Not so for the male end of the operation, which more than met all those nasty dating service stereotypes. For one thing, there weren’t enough men to begin with — HurryDate employees were already asking men to stay for both of the night’s two “rounds” — and the ones there seemed decidedly in need of some combination of Viagra, haircuts, new clothes and gym memberships. That is, except for the one guy in a suit, who was so roaring drunk before the round even started that he nearly knocked me over twice.

My confidence grew. These women weren’t half bad! And compared with this gaggle of balding, sagging, sloppy nincompoops, I was hardly a dog’s dinner. If I could muster even a reasonable façade of charm and attractiveness, I’d have women “hurrying” to date me!

A half hour and two martinis later, it was time for my round. The helpful HurryDate MC plunked me down at a table and told me women would appear shortly. And before I could fish the olive out of my drink — presto! I was talking to an attractive thirtysomething Australian who worked for Hale & Dorr. While our conversation went swimmingly, she picked up on that whole age gap thing right away. After she asked me how old I was, I knew it was all over. So I checked “no,” slid into the seat right next to me, and started the next of the 24 conversations to come.

HurryDate’s method has some clear advantages. Three minutes, you find out, isn’t all that long of a time to talk to someone. A guy doesn’t exactly need Cyrano’s grasp of the language of love to talk for such a short time. You’re lucky to get past the whole, “Where are you from?” and “What do you do?” stage. But for those who do run out of normal things to talk about, HurryDate provides some cheesy icebreakers like, “Do you believe in ghosts?” and “How do you like to be kissed?” It is a dating service, after all.

Most of my conversations went well. I met loads of professional women — bankers, consultants, corporate people — as well as world travelers, secretaries, waitresses and a few unemployed types. There were also three women from MIT’s business school, which apparently suffers the same dating malaise that HLS does. Of all the truncated courtships, only one — with a nervous redhead who works for Fleet — was an outright disaster. It’s amazing how quickly you run out of conversation topics when every question gets a one-word answer. Most of the women seemed bright, interesting and not terribly overeager. I had conversations I’d probably never have with people at HLS — though talking about how much it sucks to be unemployed may not be everyone’s idea of fun.

I talked about mountain biking, school, work, whatever came to mind. I did not drop the “H-bomb” profusely, though when I did, it seemed to impress people less than half the time. It’s not surprising: Along with all the traditional negative connotations of lawyers, earning potential just isn’t the same thing as actual earnings. Sorry, chumps.

By the end of the night, I’d chalked up about eight or nine “yes” marks on my sheet — about a third of the people I talked to. The poor drunk guy was about to fall down again, and, given that I was on martini number four, I was starting to feel his pain. By the time I stumbled out of Pravda, pleased to have wrapped up my Torts reading before hitting the sauce, I was feeling pretty good about my chances.

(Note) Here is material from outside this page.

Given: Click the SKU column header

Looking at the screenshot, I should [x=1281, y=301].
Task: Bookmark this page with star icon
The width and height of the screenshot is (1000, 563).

Three days later, I got my results. Six of the nine or so women I’d said “yes” to seemed to feel the same. Compared to the likely return rate of hitting on random women in bars, the 50-plus percent return rate wasn’t bad. Plus, these women actually wanted someone to call them.

Problem was, all I had were email addresses, first names and the numbers the women were wearing at the event. Whether a result of the confusion inherent in talking to 25 women in just over an hour, or the martinis, I had no idea who these women were, what we’d talked about, or, of course, what they looked like. I know myself well enough to realize that I can be generous on four martinis.

In the end, I decided not to email anybody. Figuring out who they were in a tactful way would be way too complicated. And hey, I am an HLS guy after all. Why do something about a dearth of dates when I could just complain about it?